* O que fazer:
1 – No texto sobre o Centro de Saúde da Quinta do Conde, reescreva o trecho que vai de "Importa lembrar que" até "CDU, acredita nisso.", inclusive, mudando o nome "Sesimbra" para "Palmela".
2 – Dê seguimento ao texto sobre o novo Centro de Saúde da Quinta do Conde a partir do ponto onde ele termina.

MAS ALGUÉM ACREDITA QUE O NOVO CENTRO DE SAÚDE DA QUINTA DO CONDE VAI CUSTAR 1 MILHÃO E 400 MIL EUROS??

O novo Centro de Saúde da Quinta do Conde tem um financiamento a 100%, via PRR, no valor de 1 milhão e 400 mil euros, sendo que a assinatura do contrato de financiamento para a sua construção foi assinado ontem.

Importa lembrar que o novo Centro de Saúde de Sesimbra custou mais de 3 milhões de euros ou seja, mais do dobro daquilo que irá custar o novo Centro de Saúde da Quinta do Conde.

E lembrar também que, quando foi inaugurado em 2012 o actual Centro de Saúde da Quinta do Conde, o investimento foi de 1 milhão e 200 mil euros. Passaram mais de 10 anos. Como é que em 2023 se vai construir um novo Centro de Saúde com 1 milhão e 400 mil euros, tendo como exemplo o novo Centro de Saúde de Sesimbra que ultrapassa os 3 milhões de euros?

Mas alguém acredita que o novo Centro de Saúde da Quinta do Conde vai custar 1 milhão e 400 mil euros? Ninguém. Nem o executivo municipal. Ou melhor, nenhum elemento do executivo municipal, eleito pela CDU, acredita nisso. 

Vem isto a propósito da reunião de Câmara que decorreu na passada sexta-feira (24 de Março) em que o candidato eleito pelo Chega e agora, independente, trazia um agradecimento da população da Quinta do Conde sobre (e cito textualmente) “a tomada de posição da CDU em relação à construção da Unidade de Saúde da Quinta do Conde que era uma promessa do governo central e que agora a Câmara fez saber que vai fazer essa obra."

* Entradas guardadas:
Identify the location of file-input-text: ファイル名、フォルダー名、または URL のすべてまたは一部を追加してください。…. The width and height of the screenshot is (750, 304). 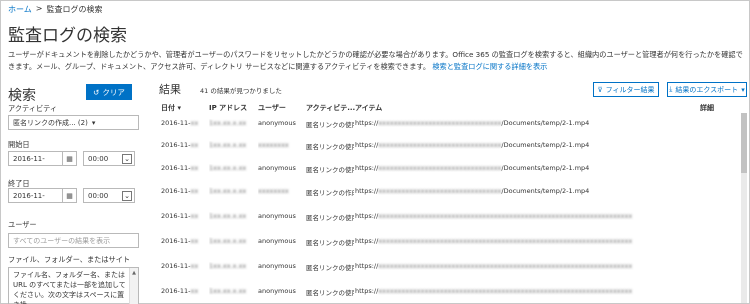
(70, 288).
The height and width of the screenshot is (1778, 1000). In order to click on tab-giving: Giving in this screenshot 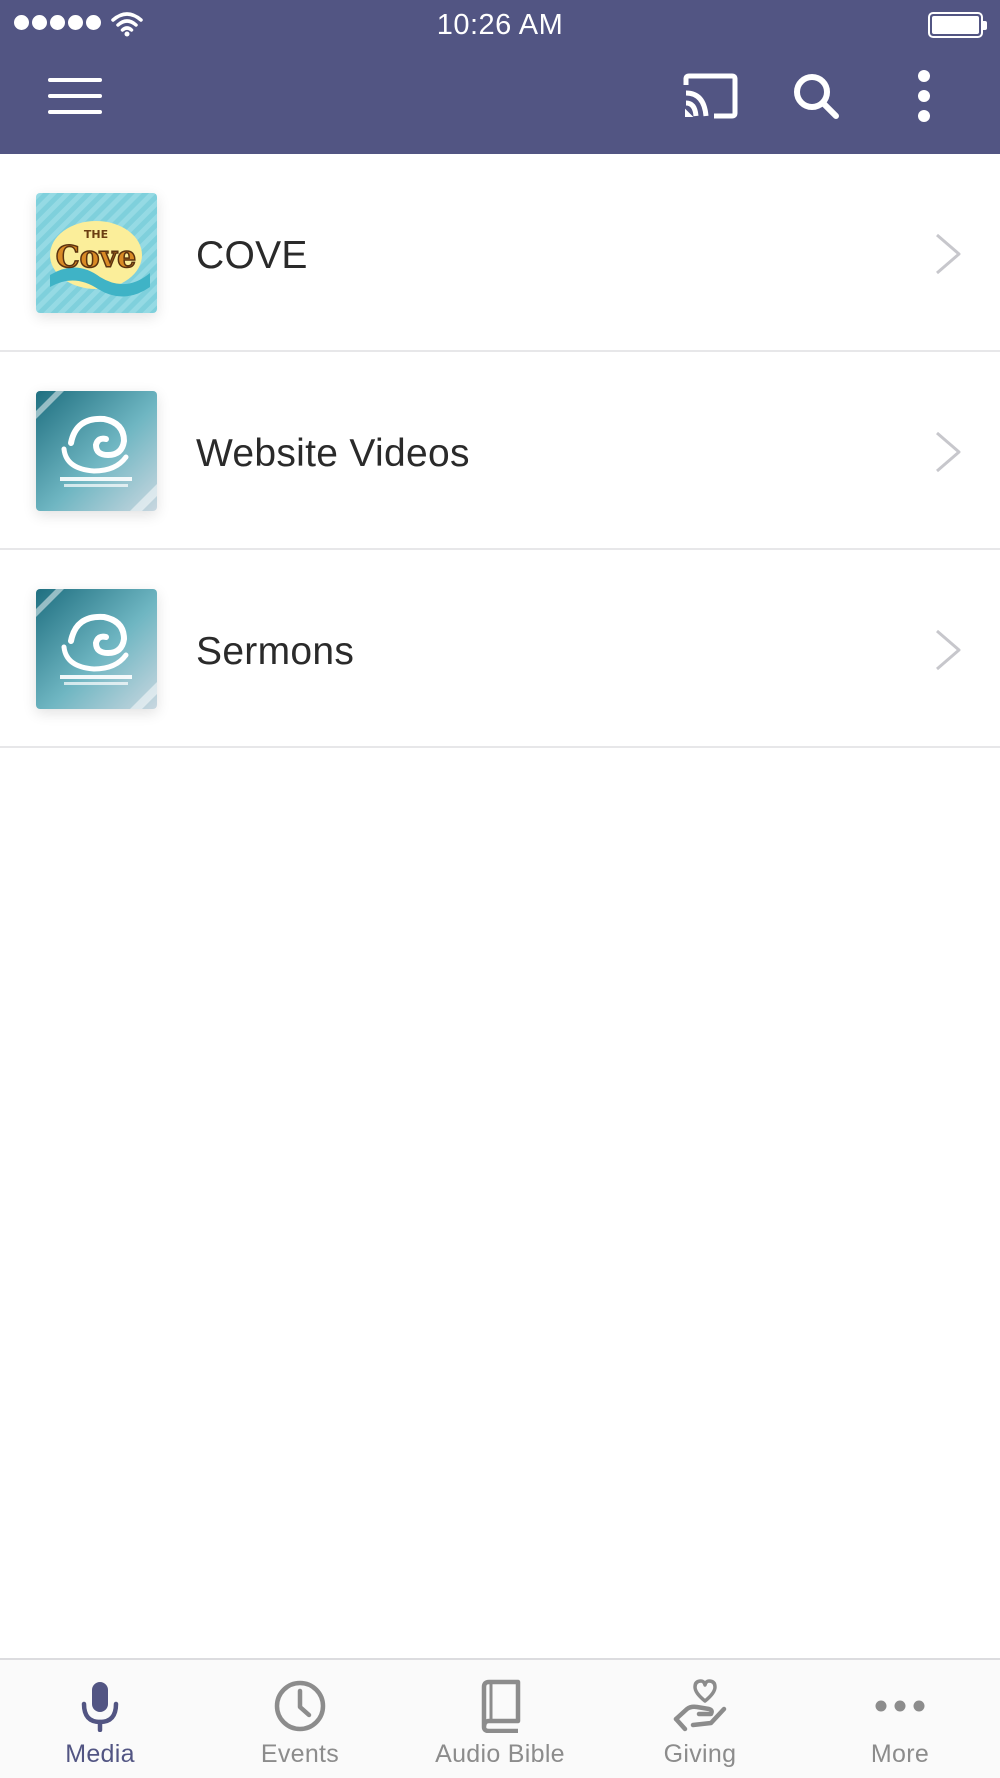, I will do `click(700, 1719)`.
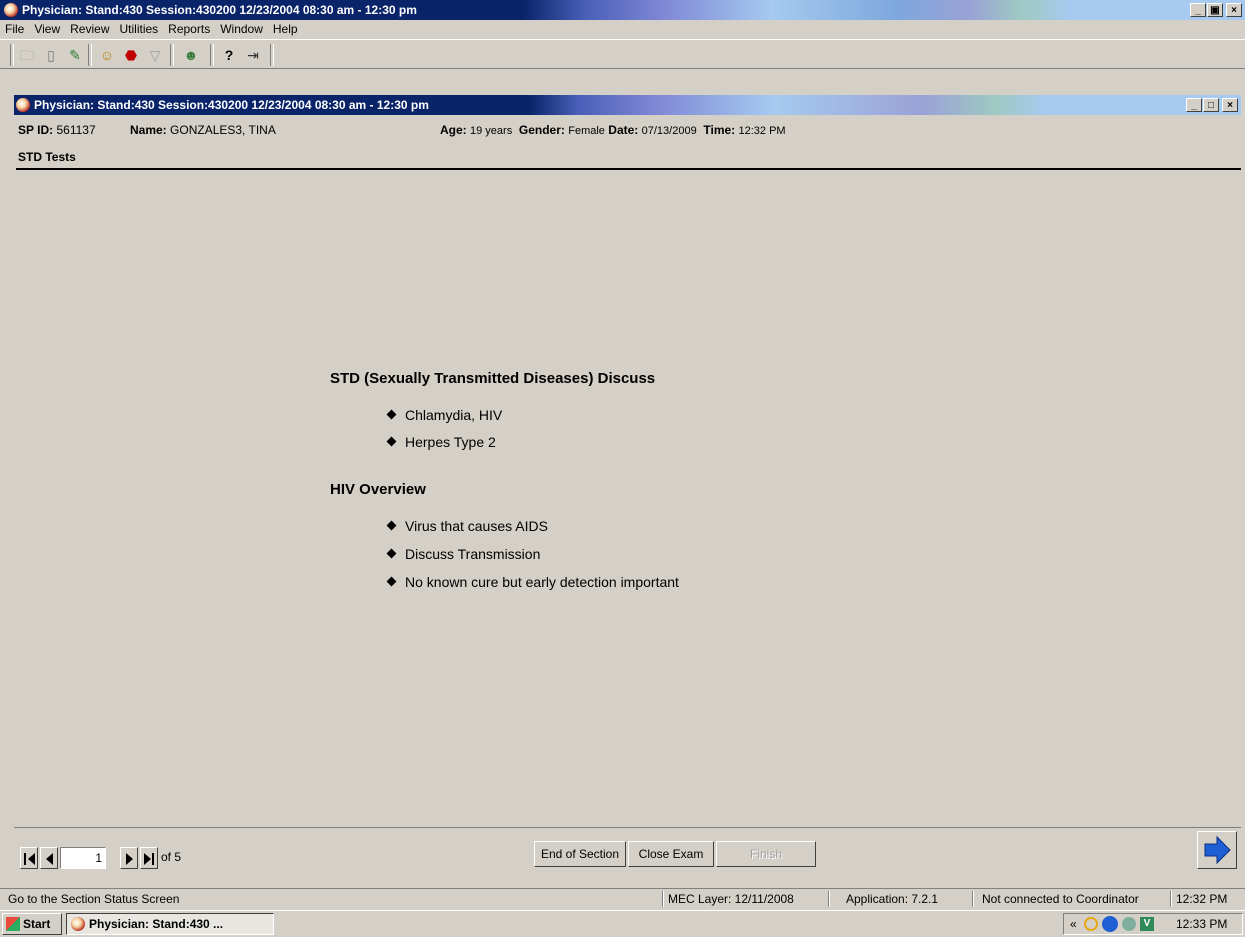 This screenshot has width=1245, height=937. What do you see at coordinates (76, 130) in the screenshot?
I see `sp-id-value: 561137` at bounding box center [76, 130].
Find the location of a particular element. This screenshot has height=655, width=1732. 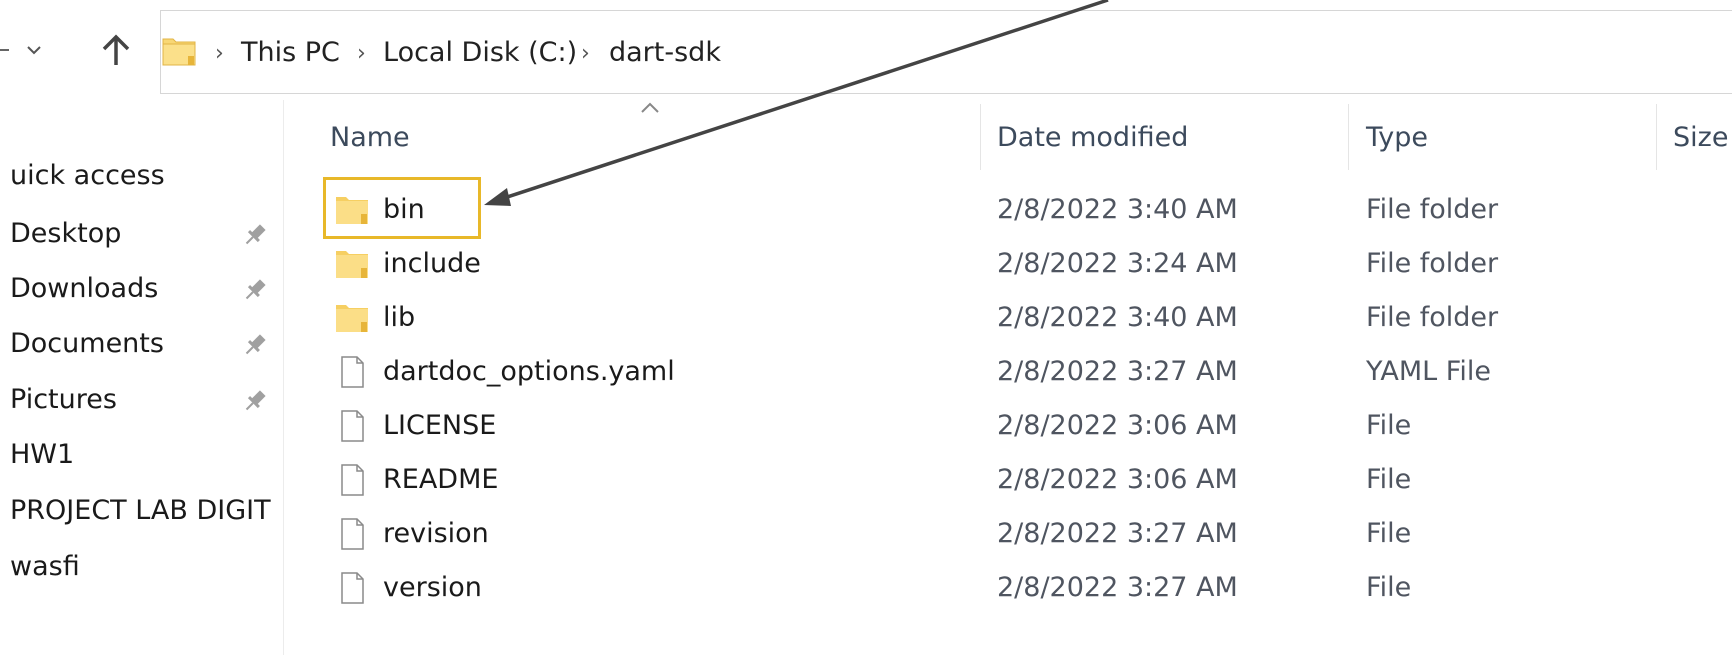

* Respostas:
1 –
Importa lembrar que o novo Centro de Saúde de Palmela custou mais de 3 milhões de euros ou seja, mais do dobro daquilo que irá custar o novo Centro de Saúde da Quinta do Conde.

E lembrar também que, quando foi inaugurado em 2012 o actual Centro de Saúde da Quinta do Conde, o investimento foi de 1 milhão e 200 mil euros. Passaram mais de 10 anos. Como é que em 2023 se vai construir um novo Centro de Saúde com 1 milhão e 400 mil euros, tendo como exemplo o novo Centro de Saúde de Palmela que ultrapassa os 3 milhões de euros?

Mas alguém acredita que o novo Centro de Saúde da Quinta do Conde vai custar 1 milhão e 400 mil euros? Ninguém. Nem o executivo municipal. Ou melhor, nenhum elemento do executivo municipal, eleito pela CDU, acredita nisso.

2 –
Ora a reacção não se fez esperar. De quem? Do primeiro candidato eleito pelo PS. Cito textualmente: "Quero esclarecer que não é uma obra CDU, é uma obra do executivo municipal que é composto por eleitos da CDU, eleitos do Partido Socialista e um independente e que é com recursos a fundos do PRR. Não é uma obra da CDU, é uma obra do executivo municipal que é composto por várias forças políticas nomeadamente CDU e PS e um independente”.

E a resposta do candidato eleito pelo Chega e agora, independente (cito parcial e textualmente): "eu disse CDU porque os outdoors e cartazes que tão lá, estão escritos CDU, e quando fui chamado como representante do povo, eleito por esse povo, só fiz aquilo que o povo pediu.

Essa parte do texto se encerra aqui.